### Exercise instructions
Give back every entry below, exactly as written.

Saved entries
-=-=-=-=-

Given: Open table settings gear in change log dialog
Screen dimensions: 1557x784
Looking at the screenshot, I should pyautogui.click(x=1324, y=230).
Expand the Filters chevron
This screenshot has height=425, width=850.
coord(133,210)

-=-=-=-=-

### Final answer
Given: Open table settings gear in change log dialog
Screen dimensions: 1557x784
Looking at the screenshot, I should pyautogui.click(x=1324, y=230).
Expand the Filters chevron
This screenshot has height=425, width=850.
coord(133,210)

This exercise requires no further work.